Douglas Jensen, chief law enforcement officer for the Arizona Department of Gaming (ADG) wrote in the letter,
“Kalshi is not licensed and its operation of event wagering in Arizona is illegal.”
The ADG also sent orders to Kalshi’s partner, Robinhood, and Crypto.com regarding the platforms’ expansion into sports betting markets. The letter explains that, “Event wagering” is defined in Arizona to mean “accepting wagers on sports events or other events…by any system or method of wagering, including in-person or over the internet through websites and on mobile devices.”
No difference between buying an event contract and sports betting
The letter went on to state that Jensen believes the option to buy a contract on the outcome of a sporting event is no different from sports betting. Kalshi has claimed the CFTC holds exclusive jurisdiction over the validity of its markets, but the ADG also refutes this claim.
The letter stated, “The Department recognizes Kalshi’s attempt to legitimize its conduct by labeling it as an ‘innovation’ regulated by the Commodity Futures Trading Commission.
“In fact, there is no meaningful difference between buying one of your offered contracts and placing a bet with any other sportsbook. And, Kalshi is avoiding regulatory requirements in Arizona to include licensing and background investigations, the prohibition on wagers by persons under twenty-one (21) years of age, and requirements relating to integrity monitoring and problem gambling.”
Arizona sports betting was legalized in 2021, but operators are required to apply to the ADG and pay $750,000 for a license.
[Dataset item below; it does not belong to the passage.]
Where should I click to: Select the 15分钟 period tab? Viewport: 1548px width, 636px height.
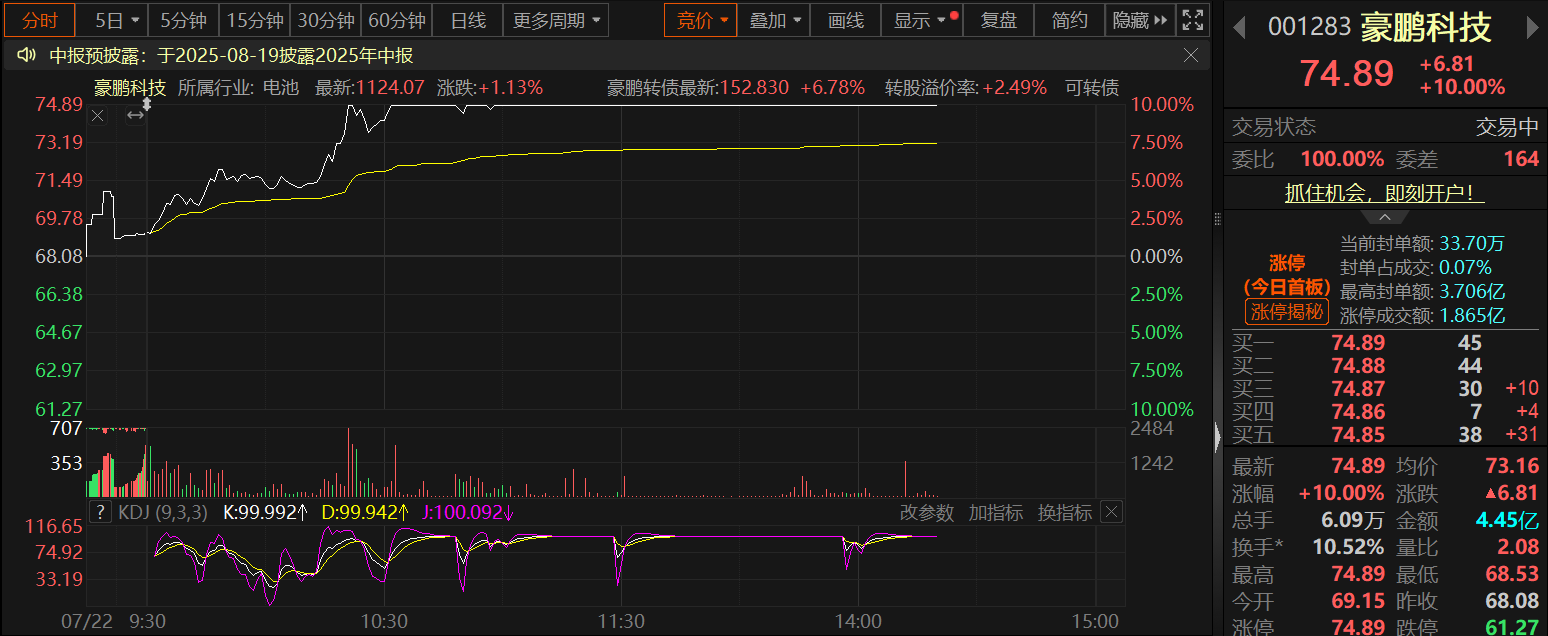(x=254, y=20)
Thereafter, 10% of gross gaming revenue must be paid in taxes to the state. There are 20 available licenses, 10 to tribal sportsbooks and 10 to private companies, which leaves little room for Kalshi or others to enter the market.
Kalshi response
Kalshi reiterated the company’s mantra that the prediction markets are a matter for the CFTC to oversee, not state regulators. A company spokesperson told SBC Americas on Thursday, “Kalshi remains under the exclusive jurisdiction of the CFTC. We have the utmost respect for the regulatory process and look forward to resolving the matter.”
This is in line with Kalshi CEO Tarek Mansour’s previous comment that, “The CFTC is our regulator. If the CFTC tells us to stop, we will absolutely stop. If they don’t, then we won’t.”
The CFTC has so far been silent on the issue of sports prediction markets, but it plans to hold a call next week with tribal leaders to discuss the matter.
Kalshi board member Brian Quintenz was nominated to be the organization’s new chair by Donald Trump, whose son is also a strategic advisor to Kalshi. Quintenz is yet to take up the position and it is unlikely the CFTC will make any judgment against the expansion of prediction markets given Kalshi has embedded its interests in the organization.
Prveious leaders had challenged the company over its election markets, but that challenge was withdrawn recently, paving the way for further expansion.
To date, courts have also sided with Kalshi. The company responded to cease-and-desist notices in Nevada, New Jersy and Maryland with counter-suits and received preliminary injunctions in Nevada and New Jersey to continue operations.
It seems unlikely Arizona’s action will change anything, but it is another sign of the frustration of state regulators at the lack of intervention by courts or the CFTC to stop Kalshi from – in their view – violating state gambling laws.